*Data listing:*
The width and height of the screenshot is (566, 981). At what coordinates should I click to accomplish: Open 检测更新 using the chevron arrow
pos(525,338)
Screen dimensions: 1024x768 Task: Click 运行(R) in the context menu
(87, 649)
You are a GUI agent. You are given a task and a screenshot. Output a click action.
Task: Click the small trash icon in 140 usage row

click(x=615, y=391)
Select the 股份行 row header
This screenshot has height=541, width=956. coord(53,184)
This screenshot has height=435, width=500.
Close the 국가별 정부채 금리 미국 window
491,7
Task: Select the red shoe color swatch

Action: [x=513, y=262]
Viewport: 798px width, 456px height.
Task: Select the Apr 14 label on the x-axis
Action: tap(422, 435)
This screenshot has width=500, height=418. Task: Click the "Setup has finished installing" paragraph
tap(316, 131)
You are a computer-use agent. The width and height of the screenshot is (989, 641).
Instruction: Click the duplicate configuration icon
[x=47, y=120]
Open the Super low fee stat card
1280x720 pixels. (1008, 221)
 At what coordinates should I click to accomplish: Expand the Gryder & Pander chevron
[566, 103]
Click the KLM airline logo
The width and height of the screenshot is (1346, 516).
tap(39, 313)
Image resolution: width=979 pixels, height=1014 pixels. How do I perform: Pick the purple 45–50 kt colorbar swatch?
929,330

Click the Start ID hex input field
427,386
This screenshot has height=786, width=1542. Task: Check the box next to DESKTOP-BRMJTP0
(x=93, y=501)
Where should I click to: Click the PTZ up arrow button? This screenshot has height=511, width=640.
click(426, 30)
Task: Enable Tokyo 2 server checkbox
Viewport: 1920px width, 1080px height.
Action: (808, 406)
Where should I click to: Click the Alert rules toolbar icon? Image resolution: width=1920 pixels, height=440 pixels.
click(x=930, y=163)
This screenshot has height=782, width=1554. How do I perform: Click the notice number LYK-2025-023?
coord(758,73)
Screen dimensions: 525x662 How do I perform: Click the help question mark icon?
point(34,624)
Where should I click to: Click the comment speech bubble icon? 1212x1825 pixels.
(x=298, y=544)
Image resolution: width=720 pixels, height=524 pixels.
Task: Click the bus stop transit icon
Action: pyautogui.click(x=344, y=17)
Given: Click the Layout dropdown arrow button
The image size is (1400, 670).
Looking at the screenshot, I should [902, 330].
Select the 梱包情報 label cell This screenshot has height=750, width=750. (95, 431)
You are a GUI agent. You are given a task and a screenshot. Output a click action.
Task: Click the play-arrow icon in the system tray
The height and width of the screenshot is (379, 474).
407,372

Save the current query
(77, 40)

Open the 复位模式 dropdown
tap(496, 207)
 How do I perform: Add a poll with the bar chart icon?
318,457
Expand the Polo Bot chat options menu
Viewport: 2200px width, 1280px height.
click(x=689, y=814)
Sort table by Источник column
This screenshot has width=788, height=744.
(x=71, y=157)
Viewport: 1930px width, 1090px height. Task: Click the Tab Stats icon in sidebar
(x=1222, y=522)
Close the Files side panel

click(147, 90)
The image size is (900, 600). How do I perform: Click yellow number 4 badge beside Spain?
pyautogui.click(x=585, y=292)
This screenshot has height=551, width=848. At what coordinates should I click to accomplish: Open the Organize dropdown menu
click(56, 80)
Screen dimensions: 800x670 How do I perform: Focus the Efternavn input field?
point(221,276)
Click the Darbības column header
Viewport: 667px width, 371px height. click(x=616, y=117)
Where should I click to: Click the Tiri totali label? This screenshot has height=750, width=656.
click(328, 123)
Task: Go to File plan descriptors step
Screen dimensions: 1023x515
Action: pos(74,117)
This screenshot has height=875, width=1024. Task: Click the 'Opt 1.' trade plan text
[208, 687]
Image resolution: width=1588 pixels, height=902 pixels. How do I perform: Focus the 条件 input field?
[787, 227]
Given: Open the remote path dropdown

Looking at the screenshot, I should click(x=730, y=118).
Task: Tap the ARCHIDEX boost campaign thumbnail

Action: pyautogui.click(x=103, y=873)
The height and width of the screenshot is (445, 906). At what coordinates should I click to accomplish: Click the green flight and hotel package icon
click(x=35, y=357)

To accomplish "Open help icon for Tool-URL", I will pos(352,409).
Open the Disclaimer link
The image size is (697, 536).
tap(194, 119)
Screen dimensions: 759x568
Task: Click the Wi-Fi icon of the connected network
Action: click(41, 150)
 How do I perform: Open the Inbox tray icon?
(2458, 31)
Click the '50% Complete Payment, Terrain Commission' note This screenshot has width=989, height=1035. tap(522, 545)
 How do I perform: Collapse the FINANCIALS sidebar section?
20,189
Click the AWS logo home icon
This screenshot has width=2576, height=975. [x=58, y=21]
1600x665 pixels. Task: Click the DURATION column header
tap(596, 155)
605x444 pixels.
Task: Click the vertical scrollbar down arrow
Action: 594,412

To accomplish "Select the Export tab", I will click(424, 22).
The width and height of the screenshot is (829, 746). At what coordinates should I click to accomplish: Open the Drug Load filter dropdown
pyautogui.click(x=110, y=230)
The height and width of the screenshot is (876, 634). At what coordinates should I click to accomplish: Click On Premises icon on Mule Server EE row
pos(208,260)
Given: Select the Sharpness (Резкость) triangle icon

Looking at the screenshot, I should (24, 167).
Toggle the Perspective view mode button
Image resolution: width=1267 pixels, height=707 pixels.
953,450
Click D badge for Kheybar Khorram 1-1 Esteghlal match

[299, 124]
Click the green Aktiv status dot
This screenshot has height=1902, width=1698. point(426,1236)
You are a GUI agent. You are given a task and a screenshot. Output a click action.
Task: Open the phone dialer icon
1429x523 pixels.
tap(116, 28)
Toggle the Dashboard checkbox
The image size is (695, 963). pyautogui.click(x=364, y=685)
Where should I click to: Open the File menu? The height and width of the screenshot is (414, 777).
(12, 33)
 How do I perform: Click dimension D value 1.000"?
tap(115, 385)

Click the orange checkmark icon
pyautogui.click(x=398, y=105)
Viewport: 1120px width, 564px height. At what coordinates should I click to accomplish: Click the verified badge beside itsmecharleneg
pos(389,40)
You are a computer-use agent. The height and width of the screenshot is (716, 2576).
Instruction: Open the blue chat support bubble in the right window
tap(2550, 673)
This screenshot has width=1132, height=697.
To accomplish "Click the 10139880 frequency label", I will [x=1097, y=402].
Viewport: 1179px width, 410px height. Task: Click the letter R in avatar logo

*What is needed:*
Using the entries above, give back exactly the line containing "Where should I click to: Open", the line containing "You are a computer-use agent. The height", and every line between them, and nothing else.

*Solution to this exercise:*
Where should I click to: Open the File menu? The height and width of the screenshot is (414, 777).
(12, 33)
 How do I perform: Click dimension D value 1.000"?
tap(115, 385)

Click the orange checkmark icon
pyautogui.click(x=398, y=105)
Viewport: 1120px width, 564px height. At what coordinates should I click to accomplish: Click the verified badge beside itsmecharleneg
pos(389,40)
You are a computer-use agent. The height and width of the screenshot is (716, 2576).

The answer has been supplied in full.